Les protestataires occuperont le pavé jusqu’aux environs de 18 heures, sans qu’elles ne soient reçues par les responsables du secteur. A souligner que des protestations de cette nature accusant l’académie de favoritisme et de corruption ont toujours accompagné les résultats des concours.
Avant-hier, c’était le chef du centre de l’examen qui a été physiquement agressé par un chef d’établissement qui lui aussi accuse les responsables de l’académie (voir papier de Hafidh B.). Pendant ce temps, nous apprenons que le chef de service des concours et de recrutement a été suspendu par sa tutelle. Cette sanction administrative est justifiée, nous dit-on, par une histoire d’affectation d’un enseignant au centre de l’examen du bac où son fils était candidat. D’autres accusations plus graves les unes que les autres et entachant davantage le secteur de l’enseignement à Bouira sont reprises avec plus ou moins d’exagération par la vox populi.
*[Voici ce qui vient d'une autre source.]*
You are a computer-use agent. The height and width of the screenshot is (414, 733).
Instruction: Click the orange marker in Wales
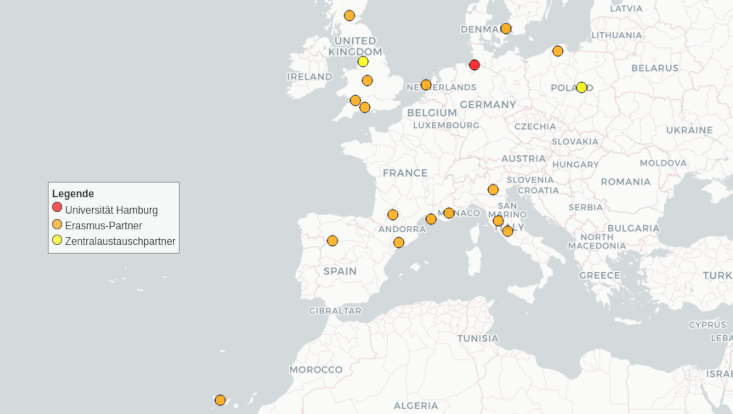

On parle ainsi de “vente de poste’’, de “benamisme” et autres pots de vins.
Cela dit et hormis la présentation devant la justice des personnes impliquées dans l’affaire des œuvres sociales, le secteur de l’enseignement de Bouira n’a pas été sujet d’un dépôt de plainte à même de permettre à la police d’infirmer ou de confirmer les accusations allant crescendo.